The function should return a tuple $(R, dW)$ with the regularization loss $R$, computed only for the weights and not the bias, and the gradient of the loss $dW$ with respect to the parameters. So the loss $R$ is a scalar and $dW$ has the same shape as $W$.

Use only vectorized NumPy operations for the implementation. No loops are allowed.

<br>

#### Test 1.1.1

To test your implementation, you can run the following code.

In [32]:
# Define dummy parameters.
W = np.array([
    [ 1.2,  3.6,  8.1],
    [ 4.0, -1.0,  3.6],
    [-9.6,  2.5, -6.3],
    [ 3.5, -7.2, -2.0]
])

# Compute regularization loss.
R, dW = L1_reg(W, 0.5)


#### Wofür bilden wir die Ableitung?

In [33]:
# Compare loss.
loss_equal = abs(R - 19.95) < 1e-5

# Compare derivatives.
grad_equal = np.array_equal(dW, np.array([
    [ 0.5,  0.5,  0.5],
    [ 0.5, -0.5,  0.5],
    [-0.5,  0.5, -0.5],
    [ 0.0,  0.0,  0.0]
]))

# Show results.
print(loss_equal and grad_equal)

True


<br>

### 1.2 Explanation (2 Points)

---

Briefly describe in your own words how the L1 regularization affects the parameters of the model.

<br>

##### Answer

The L1 regularization reduces the weights of the model to avoide overfitting. It reduces in a linear ratio to the sum of alle weights.

<br>

### 2 L2 Regularization (5 Points)

---

In this exercise we want to implement **L2 regularization**. Here, the regularizer is the squared euclidean distance of the model's weights, defined as

$$
    R(W) = \sum_{i=1}^D \sum_{j=1}^K W_{i,j}^2.
$$

Again, we have the regularization strength $\lambda$ as an additional hyperparameter, controlling by how much we restrict the model's parameters. The complete loss for our model is the sum of the data loss $\mathcal{L}$ and the regularization loss $R$, that is

$$
    J(W) = \mathcal{L}(W) + \lambda R(W).
$$


<br>

### 2.1 Implementation (3 Points)

---

Complete the definition of the `L2_reg` function in the `regularization.py` file.

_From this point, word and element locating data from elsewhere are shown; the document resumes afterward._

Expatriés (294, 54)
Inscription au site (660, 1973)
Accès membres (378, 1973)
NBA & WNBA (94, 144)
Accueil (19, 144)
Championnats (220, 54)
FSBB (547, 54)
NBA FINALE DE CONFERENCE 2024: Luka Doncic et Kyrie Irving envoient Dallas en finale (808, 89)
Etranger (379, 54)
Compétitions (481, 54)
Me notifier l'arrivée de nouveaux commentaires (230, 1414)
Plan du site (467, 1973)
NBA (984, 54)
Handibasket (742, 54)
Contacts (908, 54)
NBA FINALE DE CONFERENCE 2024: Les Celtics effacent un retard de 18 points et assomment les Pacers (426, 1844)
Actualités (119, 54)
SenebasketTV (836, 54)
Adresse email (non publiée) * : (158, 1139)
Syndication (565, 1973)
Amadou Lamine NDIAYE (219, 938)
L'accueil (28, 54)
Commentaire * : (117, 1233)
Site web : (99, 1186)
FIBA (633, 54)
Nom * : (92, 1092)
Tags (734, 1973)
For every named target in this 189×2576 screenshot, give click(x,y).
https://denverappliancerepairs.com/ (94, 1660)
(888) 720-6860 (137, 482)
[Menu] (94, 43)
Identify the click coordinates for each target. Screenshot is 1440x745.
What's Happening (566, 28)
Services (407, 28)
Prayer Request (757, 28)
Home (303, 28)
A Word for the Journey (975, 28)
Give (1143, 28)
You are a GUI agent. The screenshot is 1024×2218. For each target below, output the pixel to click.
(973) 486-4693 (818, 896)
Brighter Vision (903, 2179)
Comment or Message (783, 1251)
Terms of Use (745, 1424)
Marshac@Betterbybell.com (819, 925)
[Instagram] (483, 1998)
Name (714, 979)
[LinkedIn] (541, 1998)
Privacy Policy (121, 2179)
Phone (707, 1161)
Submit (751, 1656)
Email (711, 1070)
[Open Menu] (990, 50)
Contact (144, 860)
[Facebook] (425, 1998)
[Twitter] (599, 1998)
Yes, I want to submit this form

The function takes a parameter matrix $W$ of shape $(D+1, K)$, where $K$ is the number of categories and $D$ is the dimension of the inputs. The last row is assumed to be the bias. The second parameter is the regularization strength.

The function should return a tuple $(R, dW)$ with the regularization loss $R$, computed only for the weights and not the bias, and the gradient of the loss $dW$ with respect to the parameters. So the loss $R$ is a scalar and $dW$ has the same shape as $W$.

Use only vectorized NumPy operations for the implementation. No loops are allowed.

<br>

#### 2.1.1 Test

To test your implementation, you can run the following code.

In [40]:
# Define dummy parameters.
W = np.array([
    [ 1.2,  3.6,  8.1],
    [ 4.0, -1.0,  3.6],
    [-9.6,  2.5, -6.3],
    [ 3.5, -7.2, -2.0]
])

# Compute regularization loss.
R, dW = L2_reg(W, 0.5)

#### Wieso wird hier die Ableitung ohne r gebildet?

In [39]:
# Compare loss.
loss_equal = abs(R - 124.035) < 1e-5

# Compare gradient.
grad_equal = np.array_equal(dW, [
    [ 1.2,  3.6,  8.1],
    [ 4.0, -1.0,  3.6],
    [-9.6,  2.5, -6.3],
    [ 0.0,  0.0,  0.0]
])

# Show results.
print(loss_equal and grad_equal)

True


<br>

### 2.2 Explanation (2 Points)

---

Briefly describe in your own words how the L2 regularization affects the parameters of the model.

<br>

##### Answer

The L2 regularization reduces the weights in W in a quadratic way. So if there are very high values, it will penalize more.